入賞作品の発表

第36回 「香・大賞」

銅賞
『 燻炭(くんたん)の香り 』
高山 恵利子(たかやま えりこ)
  • 67歳
  • パート
  • 群馬県

 貧しい農家に生まれた祖母は、米の1粒も小麦粉の1さじも大切にする「たまか」な人だった。「たまか」とは方言で、物を大事にするという意。祖母は腐れ芋で蒟蒻(こんにゃく)を、採れすぎた菜で凍(し)み菜(な)を作った。たまかな祖母は小さな籾殻(もみがら)さえも燻(いぶ)し、炭にして使った。
 籾摺(もみす)り作業が済むと、祖母は庭で火を熾(おこ)しその上に煙突をかぶせ、周りに籾殻を盛った。ゆっくり時間をかけ籾殻を燻すのだ。祖母はつかず離れず1日中火を見守っているらしく、沿道まで立ち上る白い煙の中から忽然(こつぜん)と姿を現し、学校帰りの私を出迎えた。そして煤(すす)けた顔で「腹が減ったか?」と聞いた。その時分には煙と共に立ちあがった燻(いぶ)し香(が)が、家も家畜小屋も、実がわずかに残る柿の木までも覆い尽くしていた。
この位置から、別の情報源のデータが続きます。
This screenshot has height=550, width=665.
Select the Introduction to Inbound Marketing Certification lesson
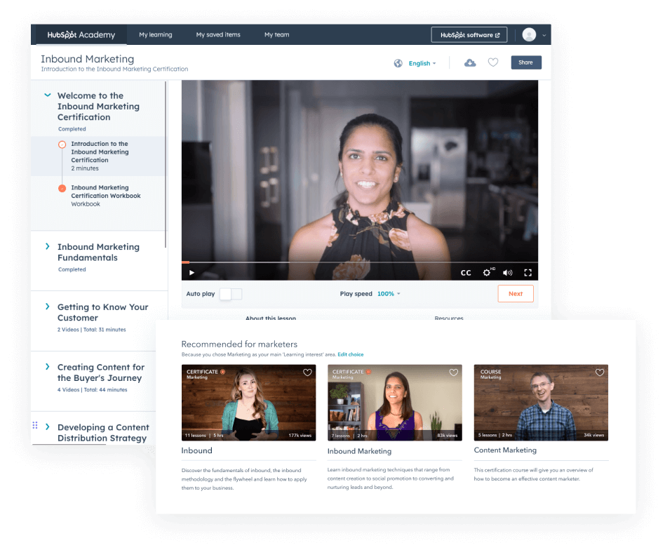[100, 152]
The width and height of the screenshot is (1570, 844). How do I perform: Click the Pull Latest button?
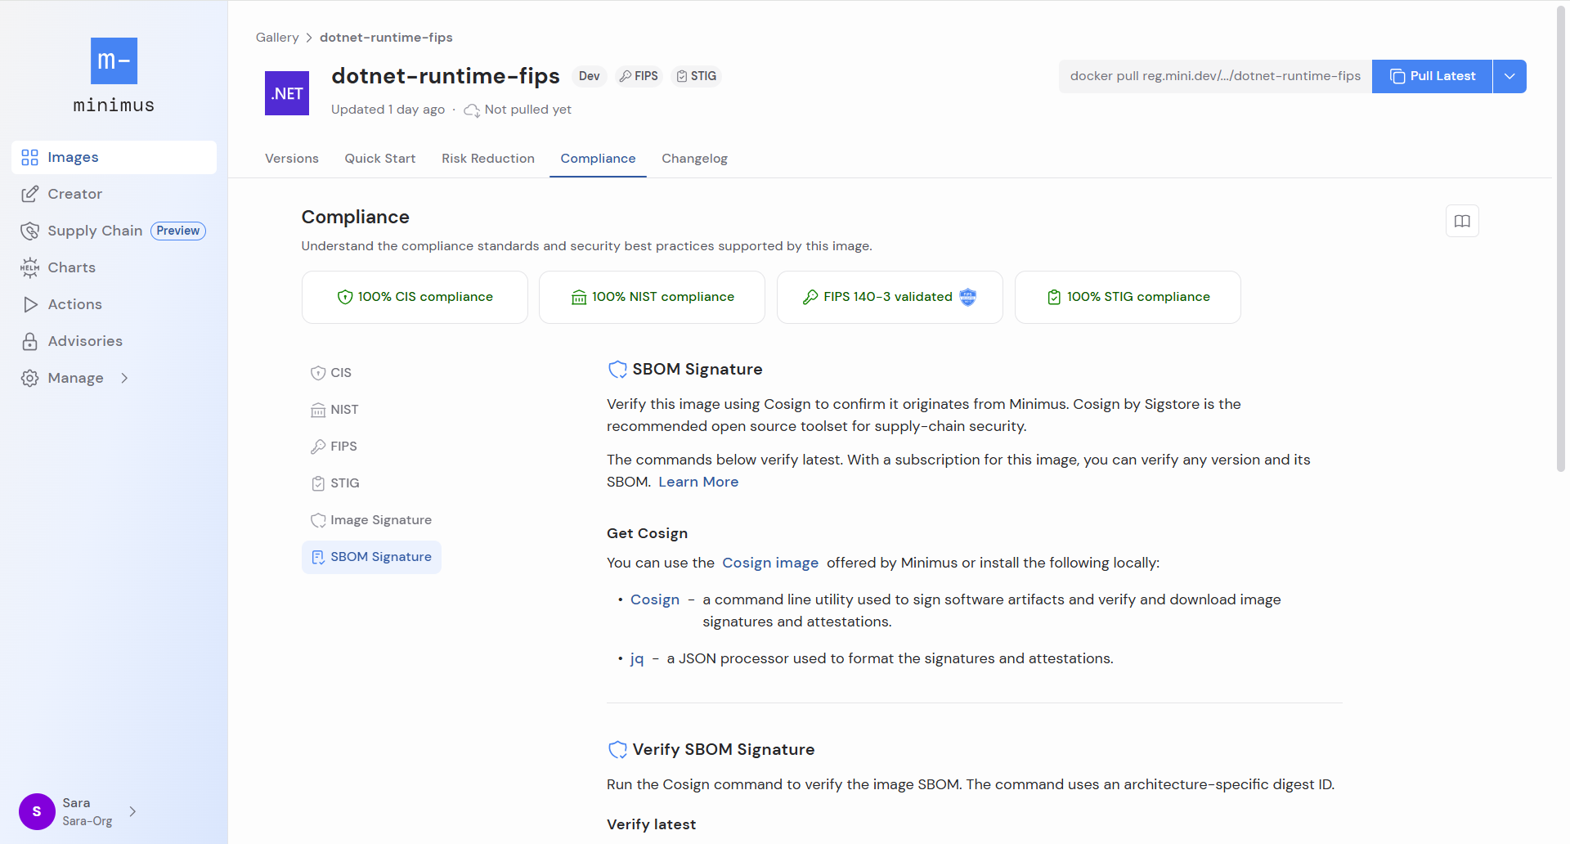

燻し香に包まれると、家も粗末な家畜小屋も、落葉した木々さえもぬくぬくと見え、空腹さえ忘れた。出来上がった籾殻の炭は、真冬の寒い日に熾火(おきび)の上に置くと、日向くさい稲穂の香りが部屋中に満ちた。火が消えても残り香のこもった部屋は、それだけで暖かかった。真綿のような柔らかな温もりは、晩秋のわびしさを掻き消してワクワクする初冬を予感させた。けれど一方で私は野放図(のほうず)に広がる燻し香を恐れた。燻し香にのって、祖母の浅ましい節約術が村中に露呈(ろてい)する。私は燻し香をかき集め、消したかった。
 それが大人になって、籾殻焼きは酸性度の高い日本の土壌改良剤として使われたと知る。籾殻焼きは祖母の浅ましい節約術ではなく、燻炭という名称があることも知った。祖母は畑に撒いた残りを保温材に利用していたのだ。
 私が事実を知った時にはもう、祖母も「たまか」という方言も、燻炭の香りも故郷から消えていた。急がず欲張らず、物の命を愛おしみ、使い尽くしたたまかな暮らしは、賢さと豊かさに満ちていたのに。たまかな暮らしを浅ましいと恥じた私。腐れ芋の蒟蒻と、凍み菜、燻炭の香り漂う質素な暮らしこそ、私の人生で1番豊かな日々であったと思う。